■ **Excerpted data**
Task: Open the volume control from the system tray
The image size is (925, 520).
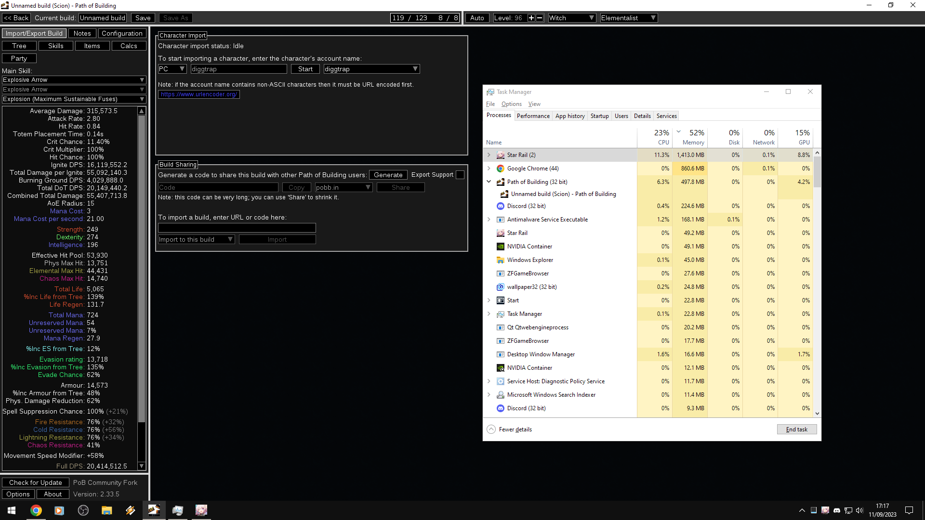Action: pos(859,510)
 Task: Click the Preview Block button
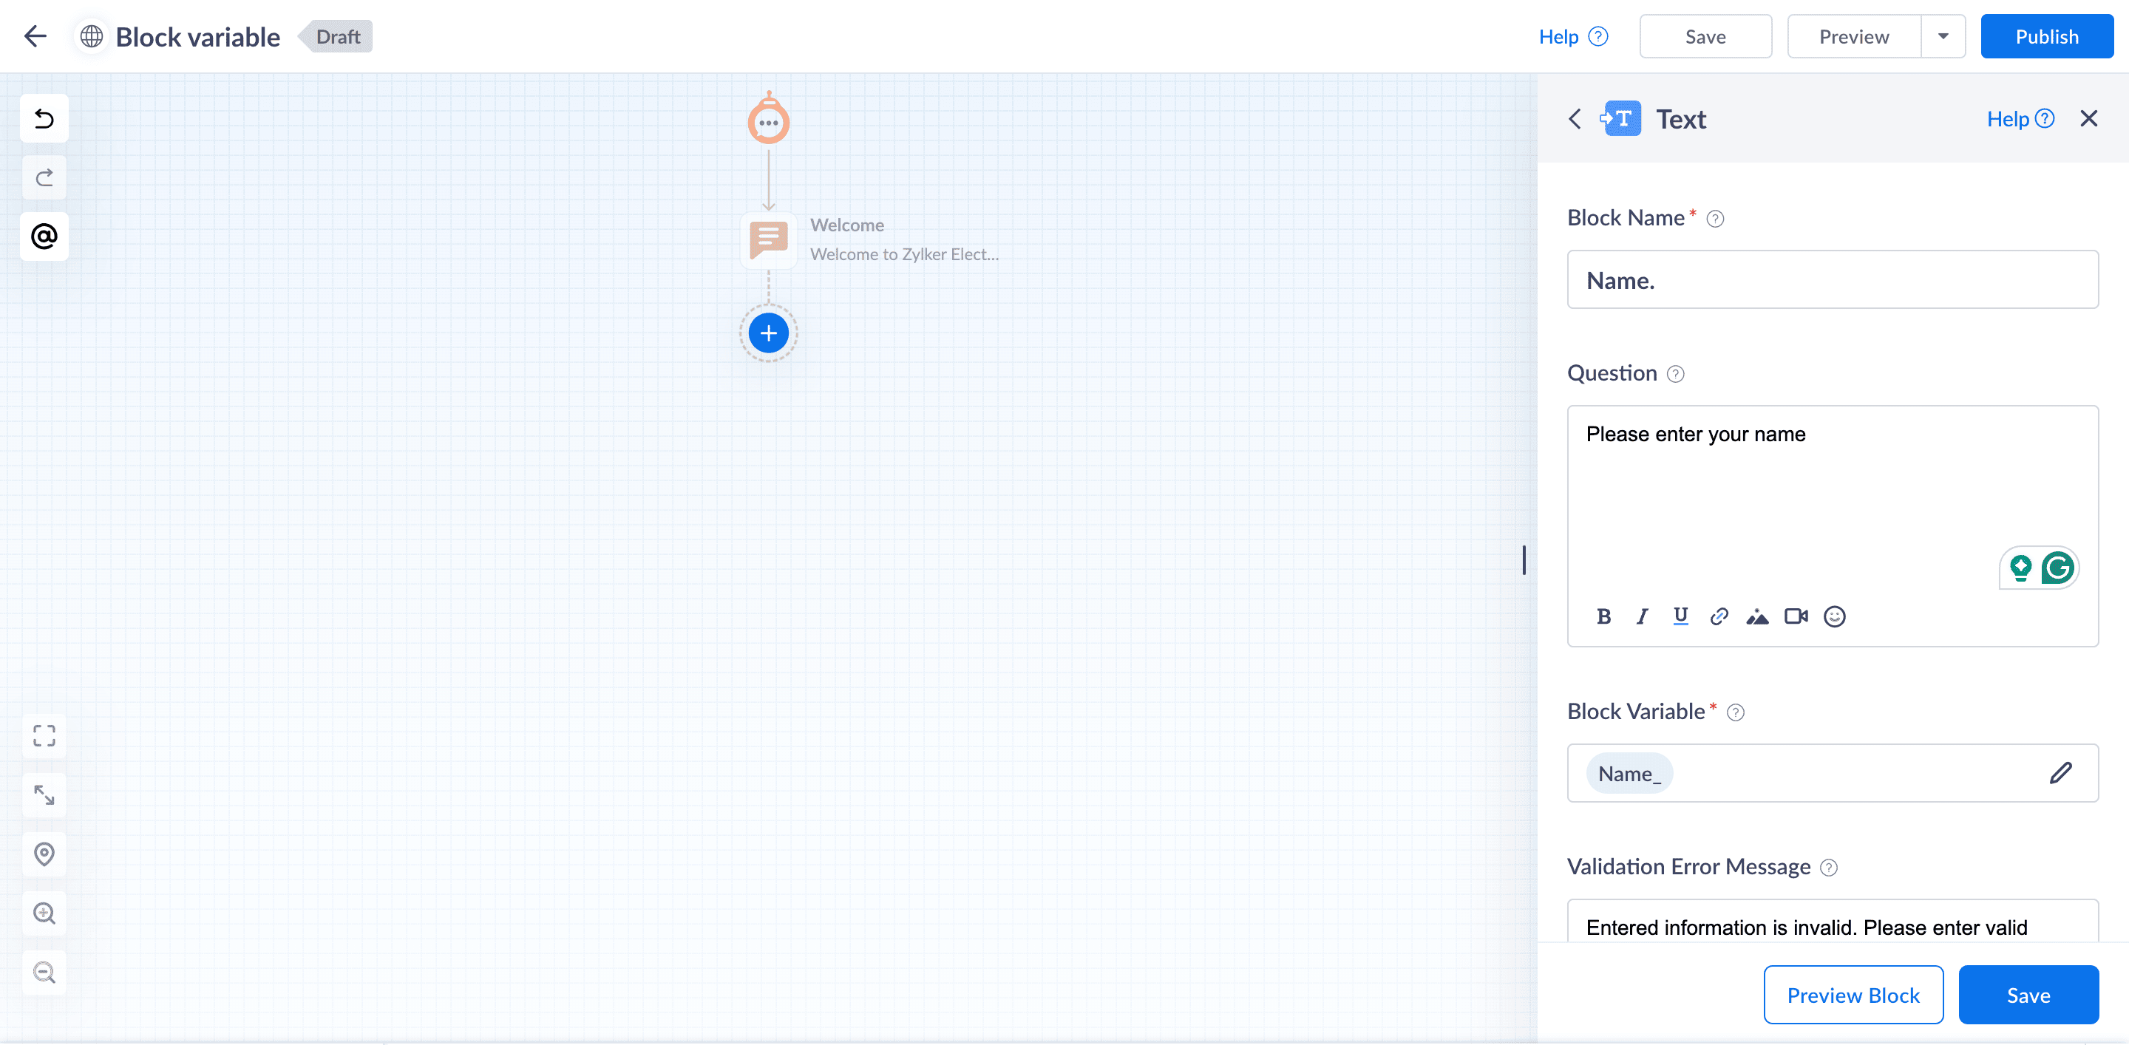(1853, 995)
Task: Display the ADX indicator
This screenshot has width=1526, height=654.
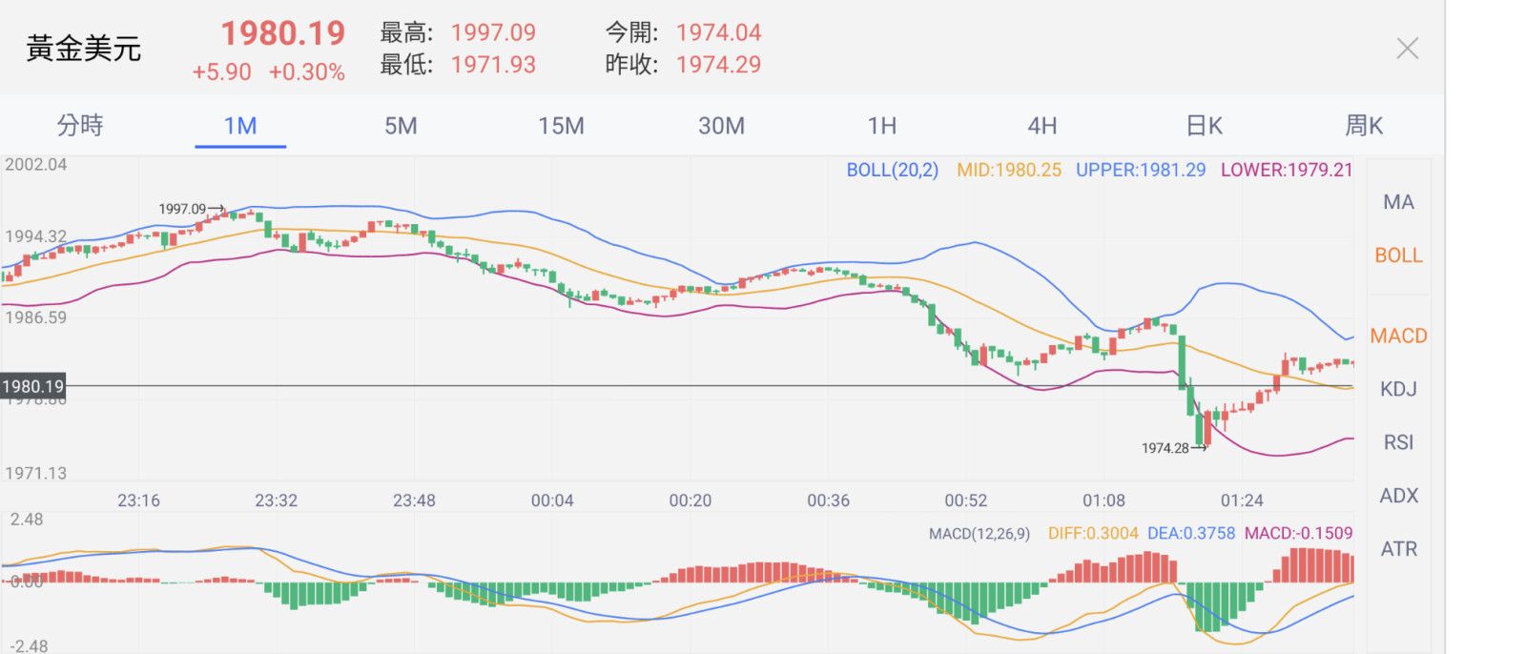Action: (x=1398, y=496)
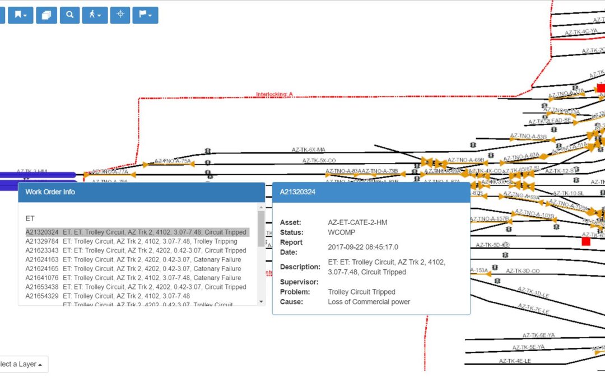Open work order A21624163 Catenary Failure
Viewport: 605px width, 378px height.
133,260
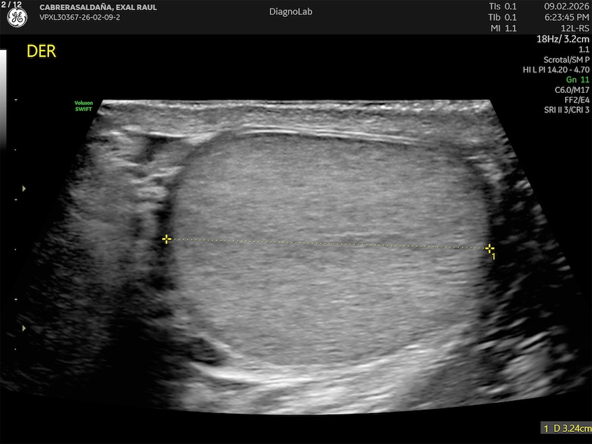592x444 pixels.
Task: Click the Voluson SWIFT logo
Action: [x=83, y=106]
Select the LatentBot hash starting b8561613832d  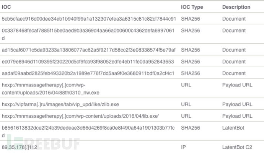[88, 132]
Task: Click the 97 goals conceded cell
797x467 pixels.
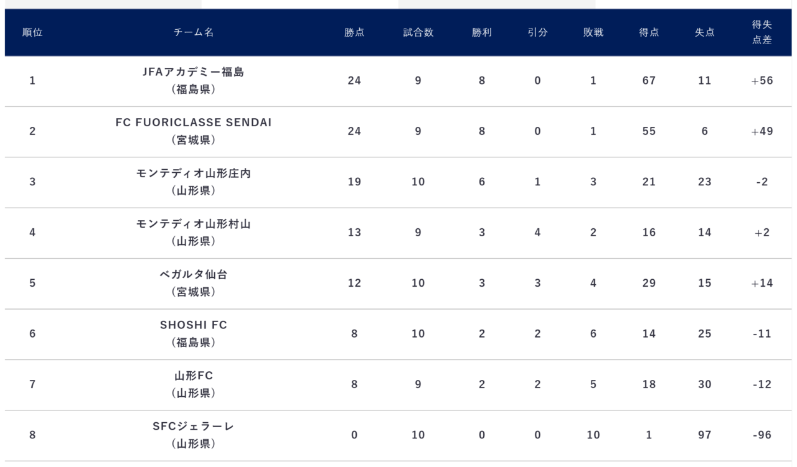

■ **Task instructions**
Change "conceded" to "allowed" in the part of the records that opens with the line containing "Task: Click the 97 goals conceded cell" and runs through the end of the records, keeping everything else the same. Give only those lines, without the pictures.

■ **Solution below**
Task: Click the 97 goals allowed cell
797x467 pixels.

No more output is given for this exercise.